Search code examples
pythontextwords

Get phrases with 3 words


I have tried to figure this one out for some time now.

I want to take a large text/string and split it into phrases of 3 words, and add them to an array.

I have tried using spilt() but it dosen't work as I hoped.

What I was thinking of doinig, to get it to work:

Start with the first 3 words in the string, when I got those, I put it in an array and move 1 word and take the next 3 words and so on and so on.

Is this a bad way of doing this?

Kind regards :)


Solution

  • my_really_long_string = "this is a really long string"
    split_string = my_really_long_string.split()
    phrase_array = [" ".join(split_string[i:i+3]) for i in range(len(split_string) - 2)]
    

    The first line just represents your string.

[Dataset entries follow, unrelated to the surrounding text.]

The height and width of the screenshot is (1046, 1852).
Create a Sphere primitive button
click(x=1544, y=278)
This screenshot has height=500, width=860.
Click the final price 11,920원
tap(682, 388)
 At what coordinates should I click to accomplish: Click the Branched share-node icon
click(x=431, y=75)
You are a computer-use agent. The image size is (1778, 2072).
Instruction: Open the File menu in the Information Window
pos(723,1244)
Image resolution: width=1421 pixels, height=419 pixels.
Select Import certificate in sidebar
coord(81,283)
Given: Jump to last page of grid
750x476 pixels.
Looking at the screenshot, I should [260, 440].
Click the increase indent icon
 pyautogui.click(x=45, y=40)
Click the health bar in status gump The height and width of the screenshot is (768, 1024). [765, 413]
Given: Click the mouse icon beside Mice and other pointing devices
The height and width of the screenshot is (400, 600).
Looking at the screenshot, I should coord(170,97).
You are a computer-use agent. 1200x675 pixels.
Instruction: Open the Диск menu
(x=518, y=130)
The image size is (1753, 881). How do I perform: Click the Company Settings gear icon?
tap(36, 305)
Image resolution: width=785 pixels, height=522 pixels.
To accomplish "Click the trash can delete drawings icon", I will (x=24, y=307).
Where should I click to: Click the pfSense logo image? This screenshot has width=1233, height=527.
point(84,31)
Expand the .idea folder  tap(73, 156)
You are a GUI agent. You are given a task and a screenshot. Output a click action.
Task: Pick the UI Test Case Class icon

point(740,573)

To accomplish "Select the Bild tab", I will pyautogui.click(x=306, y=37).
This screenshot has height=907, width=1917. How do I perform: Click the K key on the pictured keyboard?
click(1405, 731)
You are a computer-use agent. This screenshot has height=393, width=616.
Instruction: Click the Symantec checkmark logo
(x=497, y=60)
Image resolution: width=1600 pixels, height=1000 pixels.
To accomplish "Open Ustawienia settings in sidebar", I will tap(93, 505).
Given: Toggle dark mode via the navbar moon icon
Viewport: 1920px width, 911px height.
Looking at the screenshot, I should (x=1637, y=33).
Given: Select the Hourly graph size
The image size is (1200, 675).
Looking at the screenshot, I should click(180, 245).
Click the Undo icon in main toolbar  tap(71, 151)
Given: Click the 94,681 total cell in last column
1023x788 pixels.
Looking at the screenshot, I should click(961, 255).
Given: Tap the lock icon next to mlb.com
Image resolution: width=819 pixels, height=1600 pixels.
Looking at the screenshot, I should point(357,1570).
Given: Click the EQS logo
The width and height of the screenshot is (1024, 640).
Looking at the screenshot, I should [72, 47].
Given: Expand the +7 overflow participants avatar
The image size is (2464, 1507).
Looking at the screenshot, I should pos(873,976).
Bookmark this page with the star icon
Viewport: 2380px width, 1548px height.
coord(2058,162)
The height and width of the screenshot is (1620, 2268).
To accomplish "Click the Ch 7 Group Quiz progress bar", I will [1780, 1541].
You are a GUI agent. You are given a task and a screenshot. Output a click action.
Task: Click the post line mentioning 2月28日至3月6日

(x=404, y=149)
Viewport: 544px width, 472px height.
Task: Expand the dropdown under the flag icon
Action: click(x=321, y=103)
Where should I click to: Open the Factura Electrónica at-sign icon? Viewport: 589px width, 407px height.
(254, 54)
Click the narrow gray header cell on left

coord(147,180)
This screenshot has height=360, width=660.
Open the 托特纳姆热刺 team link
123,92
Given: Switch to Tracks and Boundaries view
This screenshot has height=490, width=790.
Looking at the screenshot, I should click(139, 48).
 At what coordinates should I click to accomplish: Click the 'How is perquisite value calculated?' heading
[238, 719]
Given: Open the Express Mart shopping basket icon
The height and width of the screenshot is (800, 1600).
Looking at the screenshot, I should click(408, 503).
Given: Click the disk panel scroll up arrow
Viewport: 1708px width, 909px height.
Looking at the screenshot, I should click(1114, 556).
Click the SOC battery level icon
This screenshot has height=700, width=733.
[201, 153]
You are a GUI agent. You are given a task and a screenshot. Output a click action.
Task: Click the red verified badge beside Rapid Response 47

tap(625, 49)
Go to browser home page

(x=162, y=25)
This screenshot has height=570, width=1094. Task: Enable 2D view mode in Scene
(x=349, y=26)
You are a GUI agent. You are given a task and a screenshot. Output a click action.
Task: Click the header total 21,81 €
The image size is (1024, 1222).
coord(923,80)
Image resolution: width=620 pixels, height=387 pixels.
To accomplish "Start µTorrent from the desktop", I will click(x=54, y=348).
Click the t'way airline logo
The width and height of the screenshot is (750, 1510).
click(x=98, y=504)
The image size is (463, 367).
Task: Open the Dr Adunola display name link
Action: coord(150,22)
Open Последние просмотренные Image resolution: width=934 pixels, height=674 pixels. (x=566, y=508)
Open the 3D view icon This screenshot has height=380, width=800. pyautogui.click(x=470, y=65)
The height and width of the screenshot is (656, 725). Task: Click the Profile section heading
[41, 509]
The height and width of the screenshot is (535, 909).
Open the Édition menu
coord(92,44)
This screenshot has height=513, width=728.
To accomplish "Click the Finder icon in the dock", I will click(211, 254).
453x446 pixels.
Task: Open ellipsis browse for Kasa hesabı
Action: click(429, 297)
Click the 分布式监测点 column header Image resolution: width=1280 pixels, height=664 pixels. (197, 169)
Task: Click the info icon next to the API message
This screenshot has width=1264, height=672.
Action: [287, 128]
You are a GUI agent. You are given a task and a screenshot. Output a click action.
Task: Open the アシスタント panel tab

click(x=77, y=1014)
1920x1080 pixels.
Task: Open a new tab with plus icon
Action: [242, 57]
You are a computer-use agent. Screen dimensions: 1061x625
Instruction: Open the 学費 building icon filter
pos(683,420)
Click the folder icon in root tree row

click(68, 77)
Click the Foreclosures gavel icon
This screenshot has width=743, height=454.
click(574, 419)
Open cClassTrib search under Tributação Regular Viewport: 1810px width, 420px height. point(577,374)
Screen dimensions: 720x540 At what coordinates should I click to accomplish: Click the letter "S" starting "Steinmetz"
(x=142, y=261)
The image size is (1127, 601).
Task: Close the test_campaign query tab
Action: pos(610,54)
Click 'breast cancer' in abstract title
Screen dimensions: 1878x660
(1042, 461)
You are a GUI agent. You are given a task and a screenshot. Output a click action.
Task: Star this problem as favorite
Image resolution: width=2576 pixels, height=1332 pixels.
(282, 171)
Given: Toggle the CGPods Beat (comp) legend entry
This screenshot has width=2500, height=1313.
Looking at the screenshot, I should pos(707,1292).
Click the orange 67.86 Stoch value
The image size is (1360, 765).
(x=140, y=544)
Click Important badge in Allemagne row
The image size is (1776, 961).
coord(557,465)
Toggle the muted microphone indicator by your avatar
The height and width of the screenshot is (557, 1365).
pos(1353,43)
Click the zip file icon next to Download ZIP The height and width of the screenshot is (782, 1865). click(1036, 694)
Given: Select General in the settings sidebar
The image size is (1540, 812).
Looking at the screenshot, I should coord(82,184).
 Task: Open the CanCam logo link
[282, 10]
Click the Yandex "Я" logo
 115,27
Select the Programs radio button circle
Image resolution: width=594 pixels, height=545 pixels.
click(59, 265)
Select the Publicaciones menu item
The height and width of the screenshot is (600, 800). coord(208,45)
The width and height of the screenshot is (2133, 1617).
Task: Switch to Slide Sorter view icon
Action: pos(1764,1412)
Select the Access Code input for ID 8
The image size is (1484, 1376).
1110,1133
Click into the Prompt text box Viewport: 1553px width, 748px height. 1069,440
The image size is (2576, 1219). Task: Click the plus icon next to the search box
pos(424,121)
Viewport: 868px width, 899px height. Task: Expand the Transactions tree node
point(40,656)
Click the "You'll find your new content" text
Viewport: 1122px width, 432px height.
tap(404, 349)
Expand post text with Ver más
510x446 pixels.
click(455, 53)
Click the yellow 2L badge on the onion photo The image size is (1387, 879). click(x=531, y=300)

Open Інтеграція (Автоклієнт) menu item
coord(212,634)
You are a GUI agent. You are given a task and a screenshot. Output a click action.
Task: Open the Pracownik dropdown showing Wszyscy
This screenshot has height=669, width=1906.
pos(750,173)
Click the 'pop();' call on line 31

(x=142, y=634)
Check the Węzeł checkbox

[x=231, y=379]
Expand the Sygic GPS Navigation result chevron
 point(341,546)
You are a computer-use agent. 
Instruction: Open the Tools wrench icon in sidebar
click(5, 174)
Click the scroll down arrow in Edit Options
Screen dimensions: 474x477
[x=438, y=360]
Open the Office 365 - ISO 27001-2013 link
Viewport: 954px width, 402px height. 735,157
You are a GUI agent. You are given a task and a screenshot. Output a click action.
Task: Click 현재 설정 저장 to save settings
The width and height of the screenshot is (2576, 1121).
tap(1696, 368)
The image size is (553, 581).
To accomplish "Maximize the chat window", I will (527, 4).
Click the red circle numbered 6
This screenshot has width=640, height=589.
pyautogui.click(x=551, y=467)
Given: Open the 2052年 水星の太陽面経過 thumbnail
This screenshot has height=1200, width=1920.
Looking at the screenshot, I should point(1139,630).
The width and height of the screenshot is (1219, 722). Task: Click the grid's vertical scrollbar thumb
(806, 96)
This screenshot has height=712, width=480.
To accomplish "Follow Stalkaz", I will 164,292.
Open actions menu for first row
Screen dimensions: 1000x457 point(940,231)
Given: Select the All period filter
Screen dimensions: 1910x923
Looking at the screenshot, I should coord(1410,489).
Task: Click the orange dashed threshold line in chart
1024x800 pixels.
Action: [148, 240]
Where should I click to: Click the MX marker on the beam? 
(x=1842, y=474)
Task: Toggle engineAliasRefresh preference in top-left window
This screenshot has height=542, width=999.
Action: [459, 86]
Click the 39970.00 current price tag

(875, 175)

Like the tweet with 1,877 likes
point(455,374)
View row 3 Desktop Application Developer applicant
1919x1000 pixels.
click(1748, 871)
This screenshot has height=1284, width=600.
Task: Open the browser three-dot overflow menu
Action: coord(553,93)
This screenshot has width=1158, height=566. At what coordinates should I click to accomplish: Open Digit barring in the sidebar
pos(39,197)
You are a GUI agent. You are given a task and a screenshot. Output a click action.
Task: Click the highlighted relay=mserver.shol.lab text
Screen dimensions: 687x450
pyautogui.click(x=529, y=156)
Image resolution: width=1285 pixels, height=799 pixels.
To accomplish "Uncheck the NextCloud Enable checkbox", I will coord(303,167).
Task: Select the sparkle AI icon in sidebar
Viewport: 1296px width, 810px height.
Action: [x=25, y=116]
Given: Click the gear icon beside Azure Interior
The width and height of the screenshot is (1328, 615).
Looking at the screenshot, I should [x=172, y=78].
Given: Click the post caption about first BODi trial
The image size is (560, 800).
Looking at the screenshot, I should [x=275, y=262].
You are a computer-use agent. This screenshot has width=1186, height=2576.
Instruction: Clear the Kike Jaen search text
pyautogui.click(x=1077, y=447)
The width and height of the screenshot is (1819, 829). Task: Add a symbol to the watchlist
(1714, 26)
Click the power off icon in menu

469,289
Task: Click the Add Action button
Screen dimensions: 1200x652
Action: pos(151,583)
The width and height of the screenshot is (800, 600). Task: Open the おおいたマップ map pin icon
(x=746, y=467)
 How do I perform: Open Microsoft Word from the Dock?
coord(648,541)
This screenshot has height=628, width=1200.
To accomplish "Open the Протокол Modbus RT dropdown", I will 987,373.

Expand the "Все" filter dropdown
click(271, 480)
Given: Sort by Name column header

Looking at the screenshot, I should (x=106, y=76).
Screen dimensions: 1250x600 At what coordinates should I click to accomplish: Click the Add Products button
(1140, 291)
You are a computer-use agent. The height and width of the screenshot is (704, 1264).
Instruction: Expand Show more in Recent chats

    After that, just split on the spaces, assuming that's all you care about for defining the end of words. (@andrew_reece's comments about edge cases is highly relevant.)

    The next one iterates on the range of 0 to n-2 where n is the length of the string. It takes 3 consecutive words from the split_string array and joins them back with spaces.

    This is almost certainly not the fastest way to do things, since it has a split and a join, but it is very straightforward.

    >>> my_really_long_string = "this is a really long string"
    >>> split_string = my_really_long_string.split()
    >>> phrases = [" ".join(split_string[i:i+3]) for i in range(len(split_string) - 2)]
    >>> 
    >>> phrases
    ['this is a', 'is a really', 'a really long', 'really long string']
    >>>